As was the case most of the afternoon, the task at hand was too much to ask.
Washington fell 17-10 Sunday to the Broncos, slipping to 2-6 on the season. The Burgundy and Gold drove into enemy territory on eight of its nine drives, but could only muster one field goal and a touchdown. The offensive impotency was eerily similar to Washington’s loss last week to the Green Bay Packers.
Heinicke finished with 270 yards and a touchdown, but threw two desperation interceptions in the end zone. The first came on a Hail Mary attempt before halftime, the other came in the fourth quarter on fourth-and-19.
The inability to score was amplified by two blocked kicks from Chris Blewitt, the new kicker who has struggled himself since the team waived an erratic Dustin Hopkins two weeks ago. Blewitt now has three missed kicks, all of them blocks.
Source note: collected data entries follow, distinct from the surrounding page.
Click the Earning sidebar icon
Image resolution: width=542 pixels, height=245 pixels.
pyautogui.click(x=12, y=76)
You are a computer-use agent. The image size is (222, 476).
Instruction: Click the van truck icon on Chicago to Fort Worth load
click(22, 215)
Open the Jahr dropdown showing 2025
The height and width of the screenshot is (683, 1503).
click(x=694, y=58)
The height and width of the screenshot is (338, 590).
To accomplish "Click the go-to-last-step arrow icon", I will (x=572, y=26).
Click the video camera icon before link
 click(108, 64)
The Broncos improved to 4-4 and snapped a four-game losing streak. Quarterback Teddy Bridgewater had 213 yards on 19 of 26 passing, but it was running back Melvin Gordon’s two touchdowns (one receiving, one rushing) that ultimately made the difference.
Washington enters its bye week on a losing note.
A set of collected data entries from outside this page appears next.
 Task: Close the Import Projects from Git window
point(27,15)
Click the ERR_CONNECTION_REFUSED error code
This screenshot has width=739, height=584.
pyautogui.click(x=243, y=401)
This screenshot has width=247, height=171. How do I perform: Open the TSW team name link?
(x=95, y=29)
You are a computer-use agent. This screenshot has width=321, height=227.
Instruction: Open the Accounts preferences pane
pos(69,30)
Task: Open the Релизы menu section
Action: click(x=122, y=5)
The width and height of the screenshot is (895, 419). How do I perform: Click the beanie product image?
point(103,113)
The similarities between the Washington and Denver franchises entering Sunday’s game were plentiful, and extended beyond the losing streaks that the teams found themselves in.
Both were supposed to have dominant defenses, but both units have disappointed. Both have been trapped in a revolving door at quarterback — with the Broncos starting 11 quarterbacks in the years since Peyton Manning retired in 2016 to Washington’s 10 in that same span. And as they’ve been unable to solve arguably the most important position in sports, their respective fanbases have grown more and more disinterested.
Once the contest actually started, the similarities continued.
Both teams committed plenty of sloppy mistakes — leading to an ugly first half of football.
For Washington, the problems were familiar. The Burgundy and Gold simply couldn’t capitalize on promising drives, with Heinicke and Co. failing to score touchdowns despite being able to move the ball.
On Washington’s first drive, for instance, the offense got all the way to Denver’s 19 before Heinicke threw an incomplete pass intended for tight end Ricky Seals-Jones on fourth and one. The call had Heinicke rolling out of the pocket, with offensive coordinator Scott Turner eschewing the success the team had had on the ground to that point.
Washington got into Denver territory four times in the first half — only to produce three points.
Washington was able to control time of possession, though ultimately had just a made 52-yard field goal to show for it.
Washington had problems on the defensive end too.
Even when the unit succeeded — forcing a punt on the opponent’s opening drive for the first time this season — mistakes overshadowed positives.
On that opening drive stop, safety Bobby McCain dropped a sure-interception, as Bridgewater fired a pass right to him around midfield.
And the Broncos scored on chunk plays.
Bridgewater lead a seven-play, 75-yard drive in the first half that featured four plays of at least 10 yards — including a short flip to Gordon in the flat that saw the running back race past linebacker Khaleke Hudson for the 15-yard score and a 10-3 edge.
If it was Washington’s incompetence that stood out in the first half, the Broncos gave Washington plenty of opportunities to get back into the game over the next two quarters. A dismal Denver offense was forced to punt twice in the third quarter after gaining only 27 yards.
Washington finally took advantage: With 44 seconds left in the third, Heinicke stepped up in the pocket hit wide receiver DeAndre Carter for a 20-yard touchdown to tie the game at 10. Carter had gotten leverage over cornerback Bryce Callahan on the fade route, and Heinicke threw a perfectly placed ball.
Denver even gave Washington another prime opportunity when kicker Brandon McManus missed a 53-yarder wide right. But after marching down the field, Washington’s drive fizzled out — and Blewitt had his second blocked kick of the game on a 47-yard attempt.
Seizing on the momentum, the Broncos re-took the lead on a seven-yard rushing touchdown from Gordon to cap an eight-play, 63-yard series.